WHAT TO DO:
From the forum thread on the Finnish verb todeta, retype the passage starting with "If not, is there" and going on through "jarrut olivat *pettäneet*.".

READING TEXT:
- - -

# todeta



## Gavril

I believe that _todeta _means both "discover, find out" and "state". Therefore, if you said,

_Pirkko toteasi, että jarrut olivat petäneet

_it could mean,

1) "Pirkko discovered that the brakes had failed"

or

2) "Pirkko stated that the brakes had failed"


Is one of these meanings more common than the others?

If not, is there a less ambiguous way to express these meanings?


Hyvää suununtaiiltaa


----------



## Grumpy Old Man

_Pirkko *totesi*, että jarrut olivat *pettäneet*.
_
1. huomasi / havaitsi
2. sanoi / mainitsi

I have no idea which of the meanings is the most or the least common.


----------



## Ригель

Gavril said:


> I believe that _todeta _means both "discover, find out" and "state"


_
Todeta _usually implies that the agent in question is rather passive and unconcerned, as if it were a blunt scientific statement/assessment that he's making which doesn't have any kind of impact on his emotional state. Maybe the grammatically different translations "to become evident" or "to perceive as a true state" would cast more light upon the idea of this verb. _Discover_ and _find out_ commonly suggest a more active role for the agent than _state_. Overall, it would seem somewhat strange to encounter a sentence like



Gavril said:


> _Pirkko toteasi, että jarrut olivat pettäneet._



Obviously, if she found out that the brakes had failed then she probably would have been on the brink of panic. Your phrasing suggests that the events taking place in her mind were more like: _Oh my, the brakes just failed. How curious indeed. _In other words she's indifferent to the event. If you wish to underline her concern on the implications of the failing of the breaks then it's better to use words like _huomasi, tajusi, ymmärsi._


----------



## pearho

I think _todeta_ could be used if Pirkko is investigating another person's accident, or she's a very cold-blooded person, or a racing driver.


----------



## Gavril

Ригель said:


> _Todeta _usually implies that the agent in question is rather passive and unconcerned, as if it were a blunt scientific statement/assessment that he's making which doesn't have any kind of impact on his emotional state. Maybe the grammatically different translations "to become evident" or "to perceive as a true state" would cast more light upon the idea of this verb.

- - -

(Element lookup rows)
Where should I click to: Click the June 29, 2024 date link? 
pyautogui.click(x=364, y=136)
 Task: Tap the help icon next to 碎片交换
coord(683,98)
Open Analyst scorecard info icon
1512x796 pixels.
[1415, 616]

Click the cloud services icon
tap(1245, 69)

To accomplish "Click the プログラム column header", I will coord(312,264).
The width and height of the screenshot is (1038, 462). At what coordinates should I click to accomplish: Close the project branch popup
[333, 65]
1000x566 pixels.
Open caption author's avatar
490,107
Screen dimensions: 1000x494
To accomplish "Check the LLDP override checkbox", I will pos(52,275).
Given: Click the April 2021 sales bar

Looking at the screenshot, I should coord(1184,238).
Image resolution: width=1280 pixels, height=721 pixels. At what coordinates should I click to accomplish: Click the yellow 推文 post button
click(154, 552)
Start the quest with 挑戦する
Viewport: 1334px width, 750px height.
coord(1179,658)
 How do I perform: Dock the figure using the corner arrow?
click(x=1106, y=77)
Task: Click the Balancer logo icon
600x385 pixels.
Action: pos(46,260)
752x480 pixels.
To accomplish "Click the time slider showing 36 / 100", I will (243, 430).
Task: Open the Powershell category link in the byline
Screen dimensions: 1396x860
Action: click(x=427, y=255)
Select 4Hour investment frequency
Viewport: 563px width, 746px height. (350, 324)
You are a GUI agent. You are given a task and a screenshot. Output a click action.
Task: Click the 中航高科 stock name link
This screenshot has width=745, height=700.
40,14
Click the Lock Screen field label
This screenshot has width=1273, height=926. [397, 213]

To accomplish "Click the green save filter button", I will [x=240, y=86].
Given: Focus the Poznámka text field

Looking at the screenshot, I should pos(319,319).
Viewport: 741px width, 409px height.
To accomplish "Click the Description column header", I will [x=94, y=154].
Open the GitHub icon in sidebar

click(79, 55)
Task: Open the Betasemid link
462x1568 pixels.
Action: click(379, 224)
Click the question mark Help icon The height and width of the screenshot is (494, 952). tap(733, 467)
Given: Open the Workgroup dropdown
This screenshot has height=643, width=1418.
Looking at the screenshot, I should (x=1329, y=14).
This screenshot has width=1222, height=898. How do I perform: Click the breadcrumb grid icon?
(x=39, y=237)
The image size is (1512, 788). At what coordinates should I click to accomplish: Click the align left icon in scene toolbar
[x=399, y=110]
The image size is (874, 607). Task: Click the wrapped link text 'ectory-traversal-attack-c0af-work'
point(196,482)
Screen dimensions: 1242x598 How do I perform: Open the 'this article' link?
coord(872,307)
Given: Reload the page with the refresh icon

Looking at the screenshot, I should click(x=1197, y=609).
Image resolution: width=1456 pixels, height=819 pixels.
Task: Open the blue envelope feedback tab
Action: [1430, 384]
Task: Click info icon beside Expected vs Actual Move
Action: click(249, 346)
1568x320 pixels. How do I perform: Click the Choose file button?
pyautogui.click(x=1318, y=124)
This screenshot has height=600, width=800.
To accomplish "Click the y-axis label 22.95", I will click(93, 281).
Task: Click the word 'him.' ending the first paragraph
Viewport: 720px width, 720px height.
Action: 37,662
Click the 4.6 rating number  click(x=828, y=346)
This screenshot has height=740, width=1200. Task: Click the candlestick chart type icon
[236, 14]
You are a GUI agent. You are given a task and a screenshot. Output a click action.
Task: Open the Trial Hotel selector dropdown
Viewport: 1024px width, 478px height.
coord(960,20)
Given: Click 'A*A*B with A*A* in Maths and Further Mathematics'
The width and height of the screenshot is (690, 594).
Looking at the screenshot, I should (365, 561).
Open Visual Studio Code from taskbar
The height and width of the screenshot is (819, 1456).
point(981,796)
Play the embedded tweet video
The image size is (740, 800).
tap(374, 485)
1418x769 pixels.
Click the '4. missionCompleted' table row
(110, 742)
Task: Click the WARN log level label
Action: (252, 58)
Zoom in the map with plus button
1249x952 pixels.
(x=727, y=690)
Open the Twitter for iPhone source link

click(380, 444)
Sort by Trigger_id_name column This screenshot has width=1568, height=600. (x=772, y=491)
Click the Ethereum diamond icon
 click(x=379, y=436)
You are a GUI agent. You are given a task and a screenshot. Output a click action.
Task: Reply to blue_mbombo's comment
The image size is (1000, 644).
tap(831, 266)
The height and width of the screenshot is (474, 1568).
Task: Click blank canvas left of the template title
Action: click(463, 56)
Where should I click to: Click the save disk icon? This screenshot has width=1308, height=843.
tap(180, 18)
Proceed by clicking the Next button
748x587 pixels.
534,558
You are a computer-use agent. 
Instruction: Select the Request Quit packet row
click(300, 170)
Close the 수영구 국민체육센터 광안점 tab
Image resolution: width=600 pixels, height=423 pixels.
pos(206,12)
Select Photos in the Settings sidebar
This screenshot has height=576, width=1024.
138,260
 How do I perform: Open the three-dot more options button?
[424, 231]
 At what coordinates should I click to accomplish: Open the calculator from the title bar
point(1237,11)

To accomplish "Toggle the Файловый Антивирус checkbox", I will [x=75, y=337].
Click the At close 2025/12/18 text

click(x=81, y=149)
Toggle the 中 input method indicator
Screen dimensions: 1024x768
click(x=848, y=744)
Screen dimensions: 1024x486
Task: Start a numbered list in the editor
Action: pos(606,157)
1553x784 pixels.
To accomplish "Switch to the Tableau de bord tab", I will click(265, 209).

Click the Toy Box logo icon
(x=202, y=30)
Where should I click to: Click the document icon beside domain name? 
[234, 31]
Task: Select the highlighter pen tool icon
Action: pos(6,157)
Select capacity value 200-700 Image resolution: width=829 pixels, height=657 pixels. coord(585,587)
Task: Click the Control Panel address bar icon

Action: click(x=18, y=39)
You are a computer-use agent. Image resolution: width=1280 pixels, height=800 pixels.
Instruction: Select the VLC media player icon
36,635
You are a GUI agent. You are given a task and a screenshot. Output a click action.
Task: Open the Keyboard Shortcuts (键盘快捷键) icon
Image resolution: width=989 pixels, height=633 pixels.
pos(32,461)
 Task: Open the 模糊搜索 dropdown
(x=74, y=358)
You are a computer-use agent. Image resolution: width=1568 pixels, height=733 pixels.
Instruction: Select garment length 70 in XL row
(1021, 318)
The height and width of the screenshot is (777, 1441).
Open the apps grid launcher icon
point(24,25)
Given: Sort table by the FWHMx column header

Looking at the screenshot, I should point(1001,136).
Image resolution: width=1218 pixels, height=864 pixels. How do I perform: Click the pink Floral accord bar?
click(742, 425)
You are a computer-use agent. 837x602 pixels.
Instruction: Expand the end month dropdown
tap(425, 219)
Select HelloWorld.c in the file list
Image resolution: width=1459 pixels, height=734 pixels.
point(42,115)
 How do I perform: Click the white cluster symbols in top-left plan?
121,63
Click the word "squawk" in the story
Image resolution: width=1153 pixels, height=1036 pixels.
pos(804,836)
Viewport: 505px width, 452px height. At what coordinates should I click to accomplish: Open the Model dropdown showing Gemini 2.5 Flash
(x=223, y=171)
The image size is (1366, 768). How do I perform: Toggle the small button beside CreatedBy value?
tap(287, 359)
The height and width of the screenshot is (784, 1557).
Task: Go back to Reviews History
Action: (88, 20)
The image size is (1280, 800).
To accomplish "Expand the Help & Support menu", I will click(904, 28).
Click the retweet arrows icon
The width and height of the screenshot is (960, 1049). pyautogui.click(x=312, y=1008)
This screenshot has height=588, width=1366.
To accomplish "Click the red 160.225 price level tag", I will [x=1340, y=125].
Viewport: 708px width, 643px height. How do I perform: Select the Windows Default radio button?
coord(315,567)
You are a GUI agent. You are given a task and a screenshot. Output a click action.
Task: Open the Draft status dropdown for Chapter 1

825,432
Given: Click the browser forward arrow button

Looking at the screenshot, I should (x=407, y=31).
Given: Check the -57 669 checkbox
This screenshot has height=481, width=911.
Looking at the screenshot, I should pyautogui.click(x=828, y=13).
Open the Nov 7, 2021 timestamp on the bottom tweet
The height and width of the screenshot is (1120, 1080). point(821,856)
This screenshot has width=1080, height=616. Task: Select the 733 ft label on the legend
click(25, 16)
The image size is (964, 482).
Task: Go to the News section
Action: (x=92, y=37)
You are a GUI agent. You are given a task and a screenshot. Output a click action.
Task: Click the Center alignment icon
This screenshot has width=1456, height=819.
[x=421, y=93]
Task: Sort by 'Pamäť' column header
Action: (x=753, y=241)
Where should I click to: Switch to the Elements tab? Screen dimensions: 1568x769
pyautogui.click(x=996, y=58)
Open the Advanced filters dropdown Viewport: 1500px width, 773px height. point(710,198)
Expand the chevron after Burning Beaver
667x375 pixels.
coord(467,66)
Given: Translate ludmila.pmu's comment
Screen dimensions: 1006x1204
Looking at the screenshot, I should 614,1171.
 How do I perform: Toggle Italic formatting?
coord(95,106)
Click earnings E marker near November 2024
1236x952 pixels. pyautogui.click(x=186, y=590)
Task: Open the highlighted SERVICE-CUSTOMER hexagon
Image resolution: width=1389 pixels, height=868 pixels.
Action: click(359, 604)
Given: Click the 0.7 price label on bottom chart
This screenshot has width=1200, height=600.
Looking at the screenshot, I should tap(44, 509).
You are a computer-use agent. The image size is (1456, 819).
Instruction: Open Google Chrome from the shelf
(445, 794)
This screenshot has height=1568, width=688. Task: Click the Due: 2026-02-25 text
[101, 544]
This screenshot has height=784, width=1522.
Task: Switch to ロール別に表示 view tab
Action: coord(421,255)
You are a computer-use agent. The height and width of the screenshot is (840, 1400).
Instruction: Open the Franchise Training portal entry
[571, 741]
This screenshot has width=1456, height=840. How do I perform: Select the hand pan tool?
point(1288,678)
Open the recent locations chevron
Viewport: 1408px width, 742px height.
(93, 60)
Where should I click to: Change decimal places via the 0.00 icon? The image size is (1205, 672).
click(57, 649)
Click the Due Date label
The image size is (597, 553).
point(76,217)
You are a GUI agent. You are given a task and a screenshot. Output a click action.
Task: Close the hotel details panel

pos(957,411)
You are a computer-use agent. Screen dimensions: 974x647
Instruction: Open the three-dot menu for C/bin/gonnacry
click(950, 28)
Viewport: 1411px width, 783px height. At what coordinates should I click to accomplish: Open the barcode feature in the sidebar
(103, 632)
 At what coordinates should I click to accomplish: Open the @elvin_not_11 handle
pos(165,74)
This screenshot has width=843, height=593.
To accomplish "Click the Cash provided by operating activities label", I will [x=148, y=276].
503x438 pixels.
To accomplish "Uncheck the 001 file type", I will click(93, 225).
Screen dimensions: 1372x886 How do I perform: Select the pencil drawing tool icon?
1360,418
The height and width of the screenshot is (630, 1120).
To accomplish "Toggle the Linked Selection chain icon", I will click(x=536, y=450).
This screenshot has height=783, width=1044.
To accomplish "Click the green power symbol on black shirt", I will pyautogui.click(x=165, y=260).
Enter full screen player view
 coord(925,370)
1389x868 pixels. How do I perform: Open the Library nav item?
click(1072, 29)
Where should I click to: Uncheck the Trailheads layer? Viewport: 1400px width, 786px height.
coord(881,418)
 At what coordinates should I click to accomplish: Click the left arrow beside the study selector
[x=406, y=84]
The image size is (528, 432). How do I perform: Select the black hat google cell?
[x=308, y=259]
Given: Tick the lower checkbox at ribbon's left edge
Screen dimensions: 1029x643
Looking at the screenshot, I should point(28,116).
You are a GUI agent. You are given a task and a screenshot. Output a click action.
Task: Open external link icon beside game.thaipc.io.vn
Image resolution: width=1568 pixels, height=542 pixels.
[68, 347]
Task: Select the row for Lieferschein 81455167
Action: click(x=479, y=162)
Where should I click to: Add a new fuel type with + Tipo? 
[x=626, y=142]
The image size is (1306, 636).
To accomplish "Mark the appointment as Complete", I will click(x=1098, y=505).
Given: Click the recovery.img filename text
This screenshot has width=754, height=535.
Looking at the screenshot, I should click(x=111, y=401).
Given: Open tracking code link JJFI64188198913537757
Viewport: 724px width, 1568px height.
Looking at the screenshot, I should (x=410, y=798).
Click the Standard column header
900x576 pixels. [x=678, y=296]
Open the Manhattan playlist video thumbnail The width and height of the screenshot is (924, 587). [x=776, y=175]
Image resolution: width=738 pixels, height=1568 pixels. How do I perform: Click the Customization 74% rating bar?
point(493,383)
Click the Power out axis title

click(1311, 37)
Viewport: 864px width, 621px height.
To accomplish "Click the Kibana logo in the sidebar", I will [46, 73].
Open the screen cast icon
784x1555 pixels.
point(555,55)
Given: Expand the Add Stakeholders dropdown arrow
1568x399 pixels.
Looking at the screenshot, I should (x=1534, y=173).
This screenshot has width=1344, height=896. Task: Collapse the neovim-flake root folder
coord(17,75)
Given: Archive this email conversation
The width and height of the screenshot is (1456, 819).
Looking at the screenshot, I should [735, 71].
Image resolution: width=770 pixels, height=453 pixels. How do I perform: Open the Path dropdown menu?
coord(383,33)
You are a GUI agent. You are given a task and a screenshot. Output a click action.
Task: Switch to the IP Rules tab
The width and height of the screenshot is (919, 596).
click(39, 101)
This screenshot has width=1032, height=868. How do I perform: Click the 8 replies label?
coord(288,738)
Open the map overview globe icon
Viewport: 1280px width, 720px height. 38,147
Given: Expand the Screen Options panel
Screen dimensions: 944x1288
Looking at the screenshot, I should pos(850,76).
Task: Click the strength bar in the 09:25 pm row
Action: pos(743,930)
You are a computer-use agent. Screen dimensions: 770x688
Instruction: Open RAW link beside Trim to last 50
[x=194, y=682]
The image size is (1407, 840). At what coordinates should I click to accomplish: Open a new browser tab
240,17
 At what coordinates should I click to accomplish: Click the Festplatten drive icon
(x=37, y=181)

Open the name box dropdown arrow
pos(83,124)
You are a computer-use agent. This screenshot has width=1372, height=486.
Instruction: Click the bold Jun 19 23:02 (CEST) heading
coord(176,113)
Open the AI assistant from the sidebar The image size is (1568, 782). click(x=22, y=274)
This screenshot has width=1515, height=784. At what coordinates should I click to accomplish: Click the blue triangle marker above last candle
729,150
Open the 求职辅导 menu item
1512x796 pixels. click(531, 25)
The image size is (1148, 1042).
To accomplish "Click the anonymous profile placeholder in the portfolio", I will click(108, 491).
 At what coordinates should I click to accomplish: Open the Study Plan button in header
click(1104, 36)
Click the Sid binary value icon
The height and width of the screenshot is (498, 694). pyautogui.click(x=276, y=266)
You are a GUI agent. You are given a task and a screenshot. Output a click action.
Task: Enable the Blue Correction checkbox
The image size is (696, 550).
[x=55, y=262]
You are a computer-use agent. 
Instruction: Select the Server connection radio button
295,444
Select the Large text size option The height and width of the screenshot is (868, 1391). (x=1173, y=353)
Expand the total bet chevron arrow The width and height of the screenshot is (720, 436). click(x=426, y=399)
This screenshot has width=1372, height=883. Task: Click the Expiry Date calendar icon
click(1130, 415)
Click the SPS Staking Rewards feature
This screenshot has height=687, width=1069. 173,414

- - -

ANSWER IN FULL:
If not, is there a less ambiguous way to express these meanings?


Hyvää suununtaiiltaa


----------



## Grumpy Old Man

_Pirkko *totesi*, että jarrut olivat *pettäneet*.